Federal money would be available to help Americans afford that insurance, available to people whose incomes reach up to 400% of the federal poverty level.

Insurance companies would no longer be able to deny people due to pre-existing conditions, and will not be able to charge higher premiums because of health history, gender, or occupation, and can no longer drop people when they become sick, a significant step forward from these practices, which have skewered millions.

Although businesses aren’t required to buy their employees health coverage, they are encouraged to by the fact that they would have to pay a penalty if their workers use federal subsidies to purchase insurance. However, to complement this, small businesses receive tax benefits in order to buy medical plans for employees.

Insurers will be required to spend 85 cents on the premium dollar on medical care for large group plans, and 80 cents on the dollar for small group and individual plans.

Medicaid is expanded, with people of incomes up to 133% of

the poverty rate newly eligible for coverage (many states have current eligibility standards that are far below the poverty line).

Conspicuously absent from this bill is a public option – a government-run health care plan that would compete with private companies to provide coverage for consumers.
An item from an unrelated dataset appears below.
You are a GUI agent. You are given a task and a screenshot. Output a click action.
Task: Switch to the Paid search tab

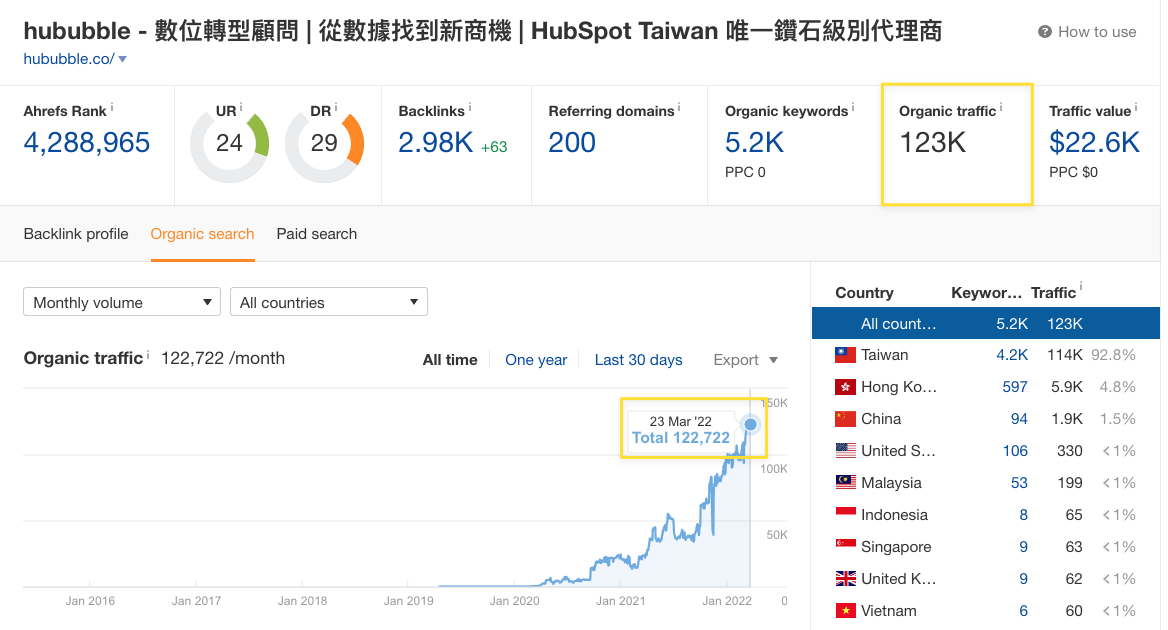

Republicans and conservative Democrats fought such a move because they believed it threatened the stability of the free market because it would be too powerful of a competitor for the private companies.

Despite their shortcomings, the measures proposed in this bill go a long way toward reforming the U.S. healthcare system, which costs far too much for the coverage it gives. This bill protects consumers by requiring insurance companies to spend more of the money they receive in premiums on healthcare, ensuring that consumers will get more care for their buck. At the same time, it benefits insurance companies by providing them with 31 million new consumers they otherwise would not have, many backed by federal money (these new consumers, needless to say, also benefit by having newly affordable health insurance). It benefits all citizens by driving healthcare costs down—projected by the CBO to save over $100 billion this decade and $1 trillion the next—and keeping them from being booted or penalized by insurance companies for pre-existing conditions, gender, or medical history, things which they cannot control. It provides significant financial support for the required purchase of healthcare, ensuring that this measure will not impose a heavy burden on the consumer. Furthermore, the absence of a public option represents a significant concession by Democrats. The GOP, the party that has threatened to filibuster and has forced all sort of technical stoppages on this bill, made none. Almost everyone agrees that the American healthcare system is broken, and this bill represents a compromise that would go a long way toward fixing this system. It is imperative that it is reconciled with the House bill and passed so that meaningful reform can finally take place.